Álvarez-Salamanca completed his primary and secondary education at Colegio Inglés de Talca, graduating in 1994. At the university level, he pursued studies in Law at the Universidad Mariano Egaña in Santiago.

In addition to his legal background, he is an agricultural entrepreneur and a partner in Sociedad Agrícola La Florida, a company dedicated to viticulture.

== Political career ==
In 2000 and 2005, Álvarez-Salamanca served as chief of staff for his father’s parliamentary election campaigns, in which his father was re-elected as deputy for the former 38th electoral district.

He was a member of National Renewal until June 16, 2009. He later joined the Independent Democratic Union (UDI), of which he is currently a member.

He did not seek re-election to the Chamber of Deputies of Chile in the 2021 parliamentary elections. Law No. 21,238 of 2020 established that deputies may be re-elected consecutively for up to two terms.
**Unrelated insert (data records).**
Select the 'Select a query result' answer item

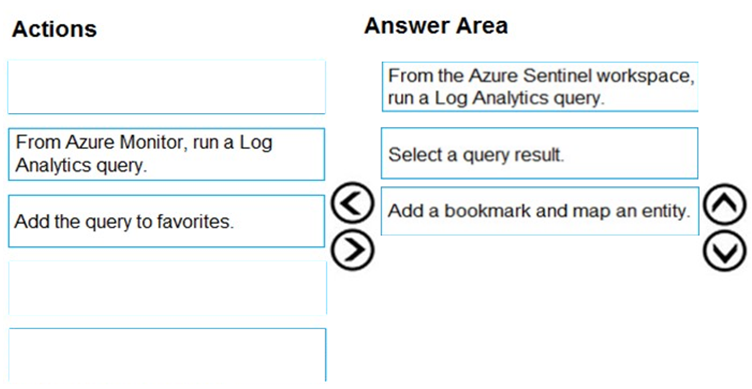pos(540,153)
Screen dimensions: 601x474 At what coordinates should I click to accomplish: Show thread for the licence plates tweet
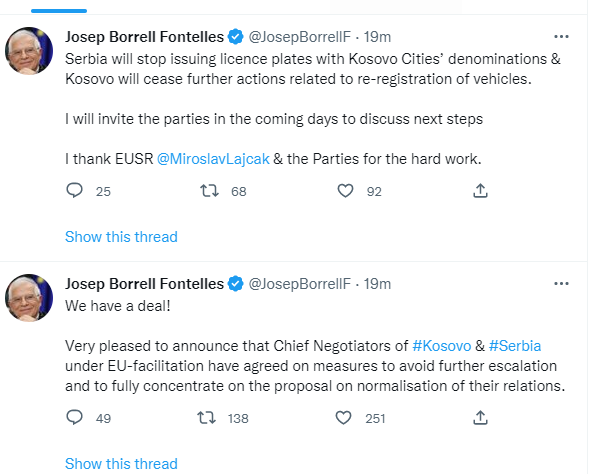pyautogui.click(x=121, y=237)
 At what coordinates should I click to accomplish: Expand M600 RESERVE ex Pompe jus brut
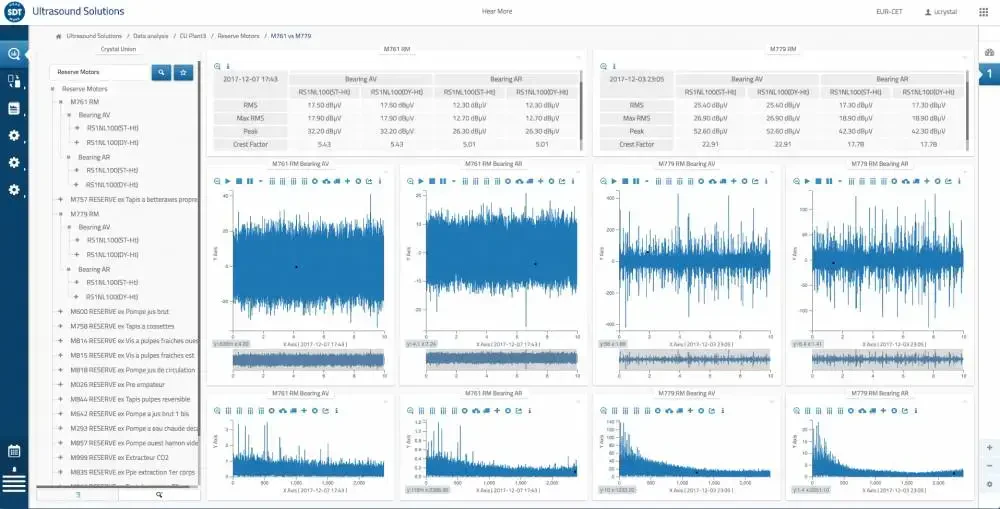click(60, 312)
On July 29, 2024, he registered his candidacy for Governor of the Maule Region representing the Independent Democratic Union. After failing to obtain 40% of the votes in the first round held on October 26–27, 2024 (23.44%), he advanced to the second round held on November 24, 2024. In the runoff election, he was elected governor after obtaining 388,338 votes, equivalent to 51.74% of the valid votes.